All das: harte Knochenarbeit, viel härter als die konventionelle Arbeit mit Traktor und Chemie. Was man den Flaschen aber natürlich nicht ansieht, man muss schon raus und die Weingärten aktiv besichtigen. Mit den Winzern sprechen, etwas Zeit mit Ihnen verbringen. Für mich sind Besuche bei den Winzern wirklich essentiell: ich möchte die Böden anfassen, daran riechen können. Die Artenvielfalt beobachten. Ich möchte das Feuer in den Augen des Winzers brennen sehen, das Feuer für schöne Landwirtschaft, für die Lebendigkeit der Böden und Reben.
Domaine des Buis
Die Aussicht ist in den Weingärten von Paulines “Domaine des Buis” übrigens stets atemberaubend. Man geniesst dieses erhabene Gefühl von Weite und Weitblick, dass nur Bergregionen bieten. Die umgebende Landschaft dabei so grün, so “alpin”, ich konnte mir kaum vorstellen, dass wir hier nur ca. 110 km vom Strand Montpelliers entfernt waren. Eindeutig Südfrankreich, aber dank der Höhe zum Glück immer noch “cold climate” in Sachen Weinstilistik. Die Weissweine aus der hier auch heimischen Sorte “Chenin Blanc” frisch und mineralisch, die Rotweine aus dieser seltenen, mystischen Rebsorte “Fer Servadou” bzw. Cabernet Franc kühl, würzig, gefährlich, trink animierend und selten über 12.5%. Eine wirklich spannende Region, wenn man auf Weine jenseits von diesen vanilligen 14.5%igen Wuchtbrummen steht und lieber ein Glas mehr trinkt, ohne müde zu werden.

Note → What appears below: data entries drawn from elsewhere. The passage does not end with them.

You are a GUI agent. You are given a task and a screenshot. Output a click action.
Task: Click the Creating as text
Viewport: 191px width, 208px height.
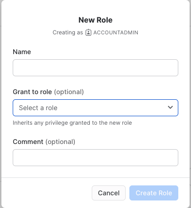coord(68,32)
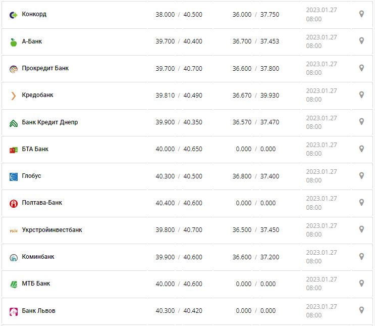
Task: Open location pin for Банк Львов
Action: coord(361,310)
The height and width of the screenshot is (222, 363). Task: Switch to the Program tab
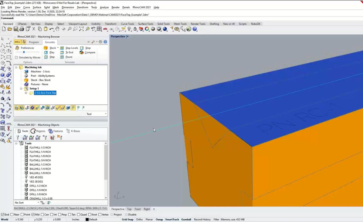34,42
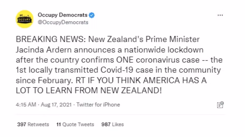Click the 4:15 AM tweet time
Image resolution: width=245 pixels, height=137 pixels.
[x=26, y=105]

Wir freuen uns deswegen sehr, die Weine von Pauline Broqua hier anbieten zu können. Sie zählen zu unseren absolut liebsten Neuentdeckungen der letzten beiden Jahre und wir sind ganz sicher, dass wir von Pauline, dem Aveyron als Weinregion und diesen tollen Weinen noch viel hören werden!
Weitere vergnügliche Infos aus dem Aveyron:
- Käse! Der Aveyron hat nicht blos viel Wald, Flüsse und eine Hand voll Weinberge. Er hat auch viele Kühe. Und ist das Zuhause einer der weltweit bekanntesten Käsesorten überhaupt, dem Roquefort. Weitere Infos zum Käse der Region findet ihr hier.
- Aligot und Truffade. Extrem leckere lokale Gerichte. Der Aligot hat es in den vielen aveyronaiser Bistros Paris sogar zu einiger Berühmtheit gebracht. Beides besteht zu 50% aus Kartoffeln und zu 50% aus Käse. Etwas leichtes, bekömmliches also. Ideal zu ein, zwei Flaschen Wein.
- Laguiole. Die berühmten Messer mit der kleinen Fliege.